The Sierra Club and several West Virginia groups said Monday they've given Massey a notice that gives the company 60 days to reach a settlement or face a lawsuit.

The groups claim Massey has continued with the same pattern of violations covered by a $20 million settlement with the Environmental Protection Agency two years ago.

Richmond, Va.-based Massey denied the allegations.

"On first review, the data and conclusions in the notice appear to be significantly incorrect," Massey said, adding that the company's rate of compliance with environmental laws is above 99 percent. "The threatened suit is but another attempt by out-of-state extremists to attack the coal industry."

The environmental groups, however, say it's Massey that's attacking the environment.

"The previous settlement was one of the largest in the history of the EPA," said Mary Anne Hitt, who heads Sierra Club's "Beyond Coal" campaign. "It really looks like they just don't have any intention of complying with the Clean Water Act."

The planned lawsuit covers that law and federal and West Virginia surface mining laws. While Massey operates mines in Virginia and Kentucky as well, the groups are alleging only violations in West Virginia, the nation's No. 2 coal-producing state. And they are not planning action against the EPA or the West Virginia Department of Environmental Protection, which is supposed to enforce environmental laws.

"We're just focused right now on these violations because they are just so egregious," Hitt said.

Also involved in the threatened litigation are the Ohio Valley Environmental Coalition, Coal River Mountain Watch and West Virginia Highlands Conservancy.

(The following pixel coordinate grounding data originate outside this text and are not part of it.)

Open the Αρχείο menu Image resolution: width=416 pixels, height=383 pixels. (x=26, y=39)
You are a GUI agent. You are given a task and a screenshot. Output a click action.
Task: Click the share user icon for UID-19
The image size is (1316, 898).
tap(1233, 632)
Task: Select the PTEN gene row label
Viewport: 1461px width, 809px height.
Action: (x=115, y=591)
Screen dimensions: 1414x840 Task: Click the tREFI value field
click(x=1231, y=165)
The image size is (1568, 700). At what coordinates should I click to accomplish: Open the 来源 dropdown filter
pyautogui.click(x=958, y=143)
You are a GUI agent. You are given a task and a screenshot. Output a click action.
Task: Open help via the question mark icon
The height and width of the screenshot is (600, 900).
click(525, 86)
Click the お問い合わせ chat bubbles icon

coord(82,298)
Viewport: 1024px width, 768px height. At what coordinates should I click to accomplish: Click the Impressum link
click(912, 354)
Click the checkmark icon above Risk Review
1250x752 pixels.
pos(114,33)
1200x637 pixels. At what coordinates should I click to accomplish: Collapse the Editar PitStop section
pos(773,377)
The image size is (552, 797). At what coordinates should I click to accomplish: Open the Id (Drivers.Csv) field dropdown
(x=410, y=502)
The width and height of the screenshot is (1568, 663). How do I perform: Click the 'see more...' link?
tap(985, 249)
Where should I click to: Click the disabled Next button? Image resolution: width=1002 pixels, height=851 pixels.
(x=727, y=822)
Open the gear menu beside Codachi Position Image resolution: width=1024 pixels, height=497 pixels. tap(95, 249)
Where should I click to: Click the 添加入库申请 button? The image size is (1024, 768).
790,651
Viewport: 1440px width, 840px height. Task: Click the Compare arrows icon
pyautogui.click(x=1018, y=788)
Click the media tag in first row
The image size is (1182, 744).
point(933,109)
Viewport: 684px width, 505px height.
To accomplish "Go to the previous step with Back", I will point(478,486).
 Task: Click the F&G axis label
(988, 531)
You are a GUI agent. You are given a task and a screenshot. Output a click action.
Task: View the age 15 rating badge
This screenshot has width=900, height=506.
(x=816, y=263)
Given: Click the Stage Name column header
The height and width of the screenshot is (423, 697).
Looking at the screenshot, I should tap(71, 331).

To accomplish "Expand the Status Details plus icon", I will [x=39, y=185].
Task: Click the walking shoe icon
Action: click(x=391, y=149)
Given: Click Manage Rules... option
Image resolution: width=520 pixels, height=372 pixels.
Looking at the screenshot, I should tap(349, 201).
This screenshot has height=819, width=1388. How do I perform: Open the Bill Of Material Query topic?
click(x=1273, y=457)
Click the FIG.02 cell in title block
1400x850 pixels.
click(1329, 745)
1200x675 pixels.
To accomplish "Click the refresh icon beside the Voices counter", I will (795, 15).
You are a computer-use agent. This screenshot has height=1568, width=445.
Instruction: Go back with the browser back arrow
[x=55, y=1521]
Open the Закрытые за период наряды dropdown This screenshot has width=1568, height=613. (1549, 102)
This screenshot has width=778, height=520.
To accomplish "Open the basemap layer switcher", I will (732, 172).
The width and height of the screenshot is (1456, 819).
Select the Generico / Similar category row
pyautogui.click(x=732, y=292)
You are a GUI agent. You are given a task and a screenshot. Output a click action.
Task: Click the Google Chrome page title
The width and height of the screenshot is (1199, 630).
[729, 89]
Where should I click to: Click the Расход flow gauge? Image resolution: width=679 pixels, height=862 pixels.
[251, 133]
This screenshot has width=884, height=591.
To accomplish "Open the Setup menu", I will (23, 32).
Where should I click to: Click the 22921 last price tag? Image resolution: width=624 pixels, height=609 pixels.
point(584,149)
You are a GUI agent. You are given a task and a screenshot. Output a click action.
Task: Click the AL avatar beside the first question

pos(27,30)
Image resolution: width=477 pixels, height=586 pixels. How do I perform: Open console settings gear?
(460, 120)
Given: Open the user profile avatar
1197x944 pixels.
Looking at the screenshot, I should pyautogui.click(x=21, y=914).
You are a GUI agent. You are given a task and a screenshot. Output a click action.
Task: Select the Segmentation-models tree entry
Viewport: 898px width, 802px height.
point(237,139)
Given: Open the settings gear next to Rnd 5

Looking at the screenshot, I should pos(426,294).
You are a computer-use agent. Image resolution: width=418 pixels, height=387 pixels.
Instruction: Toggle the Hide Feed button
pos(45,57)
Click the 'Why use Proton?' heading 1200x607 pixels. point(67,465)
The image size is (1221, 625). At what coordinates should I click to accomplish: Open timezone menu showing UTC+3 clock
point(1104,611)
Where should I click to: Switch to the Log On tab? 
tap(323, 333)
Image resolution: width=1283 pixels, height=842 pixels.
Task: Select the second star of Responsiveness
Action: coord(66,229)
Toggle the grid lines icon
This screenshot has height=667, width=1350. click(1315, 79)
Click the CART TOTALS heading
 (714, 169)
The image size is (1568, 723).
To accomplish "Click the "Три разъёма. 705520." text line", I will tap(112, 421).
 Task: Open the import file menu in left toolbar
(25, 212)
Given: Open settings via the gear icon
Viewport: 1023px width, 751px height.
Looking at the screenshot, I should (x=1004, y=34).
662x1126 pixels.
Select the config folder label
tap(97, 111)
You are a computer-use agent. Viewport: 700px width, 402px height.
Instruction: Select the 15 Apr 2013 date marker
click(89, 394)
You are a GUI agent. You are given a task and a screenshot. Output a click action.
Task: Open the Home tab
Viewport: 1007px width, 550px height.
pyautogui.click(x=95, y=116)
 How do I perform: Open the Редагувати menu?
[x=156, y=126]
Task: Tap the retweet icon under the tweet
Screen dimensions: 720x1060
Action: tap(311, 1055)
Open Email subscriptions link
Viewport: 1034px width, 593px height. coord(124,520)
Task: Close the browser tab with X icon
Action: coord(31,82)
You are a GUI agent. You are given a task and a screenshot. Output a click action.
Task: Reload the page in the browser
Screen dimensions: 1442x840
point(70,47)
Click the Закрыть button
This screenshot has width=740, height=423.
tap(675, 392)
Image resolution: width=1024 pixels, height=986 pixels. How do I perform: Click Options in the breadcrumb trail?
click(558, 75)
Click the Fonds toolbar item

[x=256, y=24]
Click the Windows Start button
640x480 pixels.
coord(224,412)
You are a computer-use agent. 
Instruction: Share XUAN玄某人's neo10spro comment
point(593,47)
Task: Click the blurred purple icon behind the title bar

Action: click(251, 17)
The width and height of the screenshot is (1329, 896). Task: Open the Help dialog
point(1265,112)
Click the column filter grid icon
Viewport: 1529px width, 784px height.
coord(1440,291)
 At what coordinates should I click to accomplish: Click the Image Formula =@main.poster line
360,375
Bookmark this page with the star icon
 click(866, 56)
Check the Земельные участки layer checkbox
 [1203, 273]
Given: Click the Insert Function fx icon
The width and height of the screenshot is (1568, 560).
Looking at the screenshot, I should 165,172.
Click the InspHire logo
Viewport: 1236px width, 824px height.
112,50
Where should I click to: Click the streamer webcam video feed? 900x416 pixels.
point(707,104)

They're claiming violations are detailed in quarterly reports Massey gives the EPA under terms of the earlier settlement. Among other things, they claim Massey violated effluent limits at various operations nearly 1,000 times from April 2008 through March 2009. The environmental groups also claim Massey released too much aluminum, suspended solids, iron and other pollutants from more than 100 surface and underground mines, processing plants and other facilities.

"Remarkably, Massey's violations have grown more frequent after the settlement with the EPA," the groups wrote in a notice of intent to sue sent to the company.